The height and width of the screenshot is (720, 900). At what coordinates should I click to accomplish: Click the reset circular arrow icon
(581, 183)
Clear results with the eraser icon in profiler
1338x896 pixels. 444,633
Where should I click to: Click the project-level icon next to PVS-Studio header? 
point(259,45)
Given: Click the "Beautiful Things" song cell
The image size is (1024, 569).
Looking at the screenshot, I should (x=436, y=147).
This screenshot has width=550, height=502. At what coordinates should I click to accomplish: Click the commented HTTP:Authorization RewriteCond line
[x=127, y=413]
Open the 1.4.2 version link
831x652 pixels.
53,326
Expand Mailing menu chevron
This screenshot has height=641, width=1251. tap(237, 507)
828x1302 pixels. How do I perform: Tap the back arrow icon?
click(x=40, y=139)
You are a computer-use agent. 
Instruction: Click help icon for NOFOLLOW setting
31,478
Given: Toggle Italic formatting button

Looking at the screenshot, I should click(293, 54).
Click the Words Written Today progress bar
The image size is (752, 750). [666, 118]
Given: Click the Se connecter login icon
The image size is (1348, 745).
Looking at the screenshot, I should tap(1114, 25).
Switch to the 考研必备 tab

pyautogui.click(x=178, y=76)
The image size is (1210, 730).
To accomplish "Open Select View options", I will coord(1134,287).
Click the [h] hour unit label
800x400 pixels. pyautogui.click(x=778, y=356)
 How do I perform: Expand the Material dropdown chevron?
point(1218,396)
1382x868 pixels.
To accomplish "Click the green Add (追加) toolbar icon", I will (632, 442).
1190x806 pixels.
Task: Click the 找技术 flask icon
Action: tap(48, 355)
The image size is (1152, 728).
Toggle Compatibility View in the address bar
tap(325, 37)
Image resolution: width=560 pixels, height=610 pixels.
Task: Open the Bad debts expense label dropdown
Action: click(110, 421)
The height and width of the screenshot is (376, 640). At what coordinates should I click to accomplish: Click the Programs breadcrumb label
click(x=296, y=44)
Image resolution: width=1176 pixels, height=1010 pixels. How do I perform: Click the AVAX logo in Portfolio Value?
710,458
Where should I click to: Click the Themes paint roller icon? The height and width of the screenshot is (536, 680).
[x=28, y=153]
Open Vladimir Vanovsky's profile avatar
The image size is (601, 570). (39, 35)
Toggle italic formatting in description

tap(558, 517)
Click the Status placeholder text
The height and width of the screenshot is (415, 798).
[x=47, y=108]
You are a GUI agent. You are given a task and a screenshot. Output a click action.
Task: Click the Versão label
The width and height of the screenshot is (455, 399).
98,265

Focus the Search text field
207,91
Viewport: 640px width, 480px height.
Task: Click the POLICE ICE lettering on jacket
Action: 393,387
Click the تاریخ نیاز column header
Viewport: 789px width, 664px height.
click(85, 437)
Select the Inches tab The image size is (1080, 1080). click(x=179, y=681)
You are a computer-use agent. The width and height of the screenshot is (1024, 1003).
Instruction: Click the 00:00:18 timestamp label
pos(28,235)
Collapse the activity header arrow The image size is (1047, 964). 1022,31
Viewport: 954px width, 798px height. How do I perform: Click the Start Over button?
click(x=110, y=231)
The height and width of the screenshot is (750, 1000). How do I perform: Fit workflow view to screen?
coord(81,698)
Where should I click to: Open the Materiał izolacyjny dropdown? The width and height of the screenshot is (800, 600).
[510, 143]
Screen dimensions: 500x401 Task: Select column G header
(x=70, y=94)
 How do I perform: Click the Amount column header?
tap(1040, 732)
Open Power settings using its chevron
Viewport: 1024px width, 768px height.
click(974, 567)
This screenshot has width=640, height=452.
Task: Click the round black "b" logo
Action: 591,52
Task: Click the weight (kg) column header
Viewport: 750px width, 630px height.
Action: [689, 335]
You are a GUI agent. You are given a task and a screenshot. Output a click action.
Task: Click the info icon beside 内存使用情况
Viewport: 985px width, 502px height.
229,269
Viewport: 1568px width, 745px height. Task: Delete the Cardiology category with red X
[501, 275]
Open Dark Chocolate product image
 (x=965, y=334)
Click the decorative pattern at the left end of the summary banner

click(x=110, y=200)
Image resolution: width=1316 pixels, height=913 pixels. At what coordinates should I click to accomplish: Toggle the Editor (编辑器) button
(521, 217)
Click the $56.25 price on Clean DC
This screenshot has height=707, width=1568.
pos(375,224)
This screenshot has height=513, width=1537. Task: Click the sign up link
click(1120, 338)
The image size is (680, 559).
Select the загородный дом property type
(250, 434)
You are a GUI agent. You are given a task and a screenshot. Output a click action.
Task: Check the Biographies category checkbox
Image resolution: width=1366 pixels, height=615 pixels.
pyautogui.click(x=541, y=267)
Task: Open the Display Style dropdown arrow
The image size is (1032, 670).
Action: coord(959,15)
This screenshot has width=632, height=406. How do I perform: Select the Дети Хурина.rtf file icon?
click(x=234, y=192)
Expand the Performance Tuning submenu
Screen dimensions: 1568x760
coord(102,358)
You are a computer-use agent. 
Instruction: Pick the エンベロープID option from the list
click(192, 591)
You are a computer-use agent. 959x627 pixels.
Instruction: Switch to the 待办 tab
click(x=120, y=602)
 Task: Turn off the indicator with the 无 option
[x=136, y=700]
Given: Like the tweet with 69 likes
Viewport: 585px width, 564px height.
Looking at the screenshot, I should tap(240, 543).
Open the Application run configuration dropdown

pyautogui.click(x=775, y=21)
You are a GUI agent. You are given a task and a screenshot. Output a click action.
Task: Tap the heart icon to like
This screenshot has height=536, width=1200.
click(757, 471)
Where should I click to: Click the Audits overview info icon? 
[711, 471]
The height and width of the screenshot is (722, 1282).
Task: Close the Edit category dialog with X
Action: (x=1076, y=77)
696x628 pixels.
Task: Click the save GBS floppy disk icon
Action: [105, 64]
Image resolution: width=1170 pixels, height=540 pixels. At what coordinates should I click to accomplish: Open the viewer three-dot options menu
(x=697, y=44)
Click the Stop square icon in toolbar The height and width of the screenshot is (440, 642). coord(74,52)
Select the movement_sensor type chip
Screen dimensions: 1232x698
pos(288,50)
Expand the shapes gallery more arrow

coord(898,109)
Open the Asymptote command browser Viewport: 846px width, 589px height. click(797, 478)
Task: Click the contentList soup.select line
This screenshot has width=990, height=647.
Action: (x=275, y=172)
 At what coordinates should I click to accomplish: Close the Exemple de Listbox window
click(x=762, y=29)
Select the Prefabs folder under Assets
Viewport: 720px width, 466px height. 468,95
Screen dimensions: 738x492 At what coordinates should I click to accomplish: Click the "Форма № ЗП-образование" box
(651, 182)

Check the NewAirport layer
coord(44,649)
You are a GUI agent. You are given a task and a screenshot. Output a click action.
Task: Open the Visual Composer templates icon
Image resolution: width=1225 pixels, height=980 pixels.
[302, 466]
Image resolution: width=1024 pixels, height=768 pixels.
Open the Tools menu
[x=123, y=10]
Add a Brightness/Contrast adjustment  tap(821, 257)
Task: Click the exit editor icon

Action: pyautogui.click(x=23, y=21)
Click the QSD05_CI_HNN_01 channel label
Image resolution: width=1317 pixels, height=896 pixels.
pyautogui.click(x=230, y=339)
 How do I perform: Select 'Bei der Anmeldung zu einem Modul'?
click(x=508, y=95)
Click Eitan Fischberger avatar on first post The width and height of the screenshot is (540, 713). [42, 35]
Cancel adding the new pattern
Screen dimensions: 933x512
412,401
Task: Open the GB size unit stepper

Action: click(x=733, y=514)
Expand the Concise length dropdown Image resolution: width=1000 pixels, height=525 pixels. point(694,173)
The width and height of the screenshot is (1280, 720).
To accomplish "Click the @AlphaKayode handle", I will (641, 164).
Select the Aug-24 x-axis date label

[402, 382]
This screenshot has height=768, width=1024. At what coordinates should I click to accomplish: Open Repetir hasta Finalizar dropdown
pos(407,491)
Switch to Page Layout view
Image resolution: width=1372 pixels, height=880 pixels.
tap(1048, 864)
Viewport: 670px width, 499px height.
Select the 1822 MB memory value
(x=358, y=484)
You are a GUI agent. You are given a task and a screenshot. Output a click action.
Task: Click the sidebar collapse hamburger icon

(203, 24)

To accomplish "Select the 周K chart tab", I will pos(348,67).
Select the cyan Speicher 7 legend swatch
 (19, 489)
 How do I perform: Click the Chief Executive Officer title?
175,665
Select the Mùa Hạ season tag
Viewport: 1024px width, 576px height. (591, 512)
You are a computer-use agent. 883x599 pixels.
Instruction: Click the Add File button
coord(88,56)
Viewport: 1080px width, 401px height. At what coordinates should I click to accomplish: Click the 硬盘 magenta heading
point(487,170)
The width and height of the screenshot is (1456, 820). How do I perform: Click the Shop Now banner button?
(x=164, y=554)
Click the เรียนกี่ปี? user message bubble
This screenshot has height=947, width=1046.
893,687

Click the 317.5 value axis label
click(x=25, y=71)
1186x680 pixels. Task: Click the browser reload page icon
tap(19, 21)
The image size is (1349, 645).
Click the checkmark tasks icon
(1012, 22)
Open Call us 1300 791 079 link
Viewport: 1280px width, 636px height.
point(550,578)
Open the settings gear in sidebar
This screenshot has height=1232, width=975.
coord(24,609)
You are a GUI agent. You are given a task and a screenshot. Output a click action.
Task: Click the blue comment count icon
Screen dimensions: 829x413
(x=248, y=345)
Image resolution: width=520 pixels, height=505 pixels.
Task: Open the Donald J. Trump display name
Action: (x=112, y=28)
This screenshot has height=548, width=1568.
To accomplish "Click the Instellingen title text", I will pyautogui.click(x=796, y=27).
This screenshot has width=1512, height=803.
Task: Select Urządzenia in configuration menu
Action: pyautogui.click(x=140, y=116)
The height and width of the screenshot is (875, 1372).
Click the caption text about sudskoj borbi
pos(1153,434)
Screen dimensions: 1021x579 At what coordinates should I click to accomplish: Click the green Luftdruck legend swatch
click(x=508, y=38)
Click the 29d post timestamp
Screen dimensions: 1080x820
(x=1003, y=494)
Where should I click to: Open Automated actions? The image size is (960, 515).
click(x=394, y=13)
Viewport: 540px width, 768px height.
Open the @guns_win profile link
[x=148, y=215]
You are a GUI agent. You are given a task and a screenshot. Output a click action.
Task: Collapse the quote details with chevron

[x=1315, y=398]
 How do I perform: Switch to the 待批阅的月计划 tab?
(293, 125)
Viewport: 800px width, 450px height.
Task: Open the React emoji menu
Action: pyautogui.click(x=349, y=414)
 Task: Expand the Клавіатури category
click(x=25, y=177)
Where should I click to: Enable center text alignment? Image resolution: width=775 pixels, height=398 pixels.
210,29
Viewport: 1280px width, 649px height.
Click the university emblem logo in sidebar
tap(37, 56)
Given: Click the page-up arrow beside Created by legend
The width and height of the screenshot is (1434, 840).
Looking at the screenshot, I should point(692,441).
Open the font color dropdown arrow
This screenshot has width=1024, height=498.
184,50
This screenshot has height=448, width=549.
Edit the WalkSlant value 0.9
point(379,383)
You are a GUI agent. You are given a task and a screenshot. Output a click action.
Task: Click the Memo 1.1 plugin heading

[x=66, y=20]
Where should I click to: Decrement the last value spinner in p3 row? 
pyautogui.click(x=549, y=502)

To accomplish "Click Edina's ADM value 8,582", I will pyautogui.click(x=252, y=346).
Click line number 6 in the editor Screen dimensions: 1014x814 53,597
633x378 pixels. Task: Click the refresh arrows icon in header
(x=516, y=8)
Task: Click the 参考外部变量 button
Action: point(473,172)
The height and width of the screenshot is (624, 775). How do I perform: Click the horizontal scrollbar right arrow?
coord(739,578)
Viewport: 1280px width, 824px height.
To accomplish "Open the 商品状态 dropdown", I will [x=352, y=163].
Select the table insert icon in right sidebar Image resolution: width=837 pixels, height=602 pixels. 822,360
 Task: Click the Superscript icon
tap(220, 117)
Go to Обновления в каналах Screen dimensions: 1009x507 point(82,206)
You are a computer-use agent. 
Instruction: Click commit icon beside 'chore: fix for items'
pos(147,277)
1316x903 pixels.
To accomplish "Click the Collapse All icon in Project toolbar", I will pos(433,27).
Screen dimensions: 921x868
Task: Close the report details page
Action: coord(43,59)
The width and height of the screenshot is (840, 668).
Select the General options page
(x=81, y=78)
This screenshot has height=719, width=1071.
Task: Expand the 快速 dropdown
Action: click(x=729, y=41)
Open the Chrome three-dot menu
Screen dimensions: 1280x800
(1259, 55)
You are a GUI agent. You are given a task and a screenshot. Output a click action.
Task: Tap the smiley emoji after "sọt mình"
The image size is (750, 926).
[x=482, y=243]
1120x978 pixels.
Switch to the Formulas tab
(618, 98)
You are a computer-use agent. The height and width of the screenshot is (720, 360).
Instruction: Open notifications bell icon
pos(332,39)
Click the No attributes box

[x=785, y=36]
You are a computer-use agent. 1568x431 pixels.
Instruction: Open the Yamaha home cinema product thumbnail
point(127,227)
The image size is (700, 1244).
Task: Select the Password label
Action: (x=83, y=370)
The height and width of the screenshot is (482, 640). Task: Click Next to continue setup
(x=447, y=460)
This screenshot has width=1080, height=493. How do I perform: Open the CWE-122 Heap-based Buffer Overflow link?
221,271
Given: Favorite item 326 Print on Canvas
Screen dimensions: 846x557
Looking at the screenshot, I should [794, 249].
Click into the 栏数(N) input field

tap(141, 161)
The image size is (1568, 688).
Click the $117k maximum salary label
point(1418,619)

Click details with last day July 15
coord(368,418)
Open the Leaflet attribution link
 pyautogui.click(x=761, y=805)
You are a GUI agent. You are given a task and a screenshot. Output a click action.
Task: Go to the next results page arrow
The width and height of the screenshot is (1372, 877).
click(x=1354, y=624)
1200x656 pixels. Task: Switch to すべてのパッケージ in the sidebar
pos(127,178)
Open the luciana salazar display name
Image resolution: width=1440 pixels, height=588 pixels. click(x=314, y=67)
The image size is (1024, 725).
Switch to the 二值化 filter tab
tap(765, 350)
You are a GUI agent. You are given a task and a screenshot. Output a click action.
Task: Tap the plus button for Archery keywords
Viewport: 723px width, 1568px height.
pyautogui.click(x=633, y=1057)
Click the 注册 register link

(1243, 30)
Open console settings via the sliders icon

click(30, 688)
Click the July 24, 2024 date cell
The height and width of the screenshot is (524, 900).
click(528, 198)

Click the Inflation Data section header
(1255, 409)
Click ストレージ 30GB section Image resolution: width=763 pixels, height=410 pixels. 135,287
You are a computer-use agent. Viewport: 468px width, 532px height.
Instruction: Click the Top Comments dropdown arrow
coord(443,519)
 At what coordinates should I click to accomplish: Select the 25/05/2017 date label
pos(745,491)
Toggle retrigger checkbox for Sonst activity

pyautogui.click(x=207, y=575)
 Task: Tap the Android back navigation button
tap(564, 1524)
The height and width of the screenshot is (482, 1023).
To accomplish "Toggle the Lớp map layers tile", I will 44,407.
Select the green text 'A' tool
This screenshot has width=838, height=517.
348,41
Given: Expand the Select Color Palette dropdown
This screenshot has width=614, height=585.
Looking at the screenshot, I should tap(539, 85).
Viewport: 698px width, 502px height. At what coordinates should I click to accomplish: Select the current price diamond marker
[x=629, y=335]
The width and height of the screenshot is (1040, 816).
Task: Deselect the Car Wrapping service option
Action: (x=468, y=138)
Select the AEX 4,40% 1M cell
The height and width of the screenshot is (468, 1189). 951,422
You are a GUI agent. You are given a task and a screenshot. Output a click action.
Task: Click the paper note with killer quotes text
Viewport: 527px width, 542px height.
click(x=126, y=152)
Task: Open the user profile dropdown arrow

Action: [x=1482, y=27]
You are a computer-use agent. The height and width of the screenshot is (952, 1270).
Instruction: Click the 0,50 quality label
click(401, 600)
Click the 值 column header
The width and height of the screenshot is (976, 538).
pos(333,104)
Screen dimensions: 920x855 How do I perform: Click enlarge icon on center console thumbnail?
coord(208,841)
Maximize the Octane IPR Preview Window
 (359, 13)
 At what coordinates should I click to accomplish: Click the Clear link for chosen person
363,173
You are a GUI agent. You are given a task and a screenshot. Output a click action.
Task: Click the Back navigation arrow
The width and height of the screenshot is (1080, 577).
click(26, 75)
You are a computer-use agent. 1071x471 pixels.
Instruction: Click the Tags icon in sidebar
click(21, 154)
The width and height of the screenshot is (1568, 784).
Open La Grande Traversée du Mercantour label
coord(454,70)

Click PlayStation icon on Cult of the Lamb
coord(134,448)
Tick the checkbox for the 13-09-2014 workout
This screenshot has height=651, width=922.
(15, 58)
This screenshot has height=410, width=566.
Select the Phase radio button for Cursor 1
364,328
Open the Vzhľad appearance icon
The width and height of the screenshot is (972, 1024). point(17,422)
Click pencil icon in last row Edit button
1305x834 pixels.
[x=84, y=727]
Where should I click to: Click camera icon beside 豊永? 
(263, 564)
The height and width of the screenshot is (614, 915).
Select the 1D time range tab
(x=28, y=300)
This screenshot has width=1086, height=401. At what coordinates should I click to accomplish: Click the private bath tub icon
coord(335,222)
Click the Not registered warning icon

Problem description
Print exactly the lines of the records from the one containing "Open La Grande Traversée du Mercantour label" through the end, and nothing besides them.

Written reply
Open La Grande Traversée du Mercantour label
coord(454,70)

Click PlayStation icon on Cult of the Lamb
coord(134,448)
Tick the checkbox for the 13-09-2014 workout
This screenshot has height=651, width=922.
(15, 58)
This screenshot has height=410, width=566.
Select the Phase radio button for Cursor 1
364,328
Open the Vzhľad appearance icon
The width and height of the screenshot is (972, 1024). point(17,422)
Click pencil icon in last row Edit button
1305x834 pixels.
[x=84, y=727]
Where should I click to: Click camera icon beside 豊永? 
(263, 564)
The height and width of the screenshot is (614, 915).
Select the 1D time range tab
(x=28, y=300)
This screenshot has width=1086, height=401. At what coordinates should I click to accomplish: Click the private bath tub icon
coord(335,222)
Click the Not registered warning icon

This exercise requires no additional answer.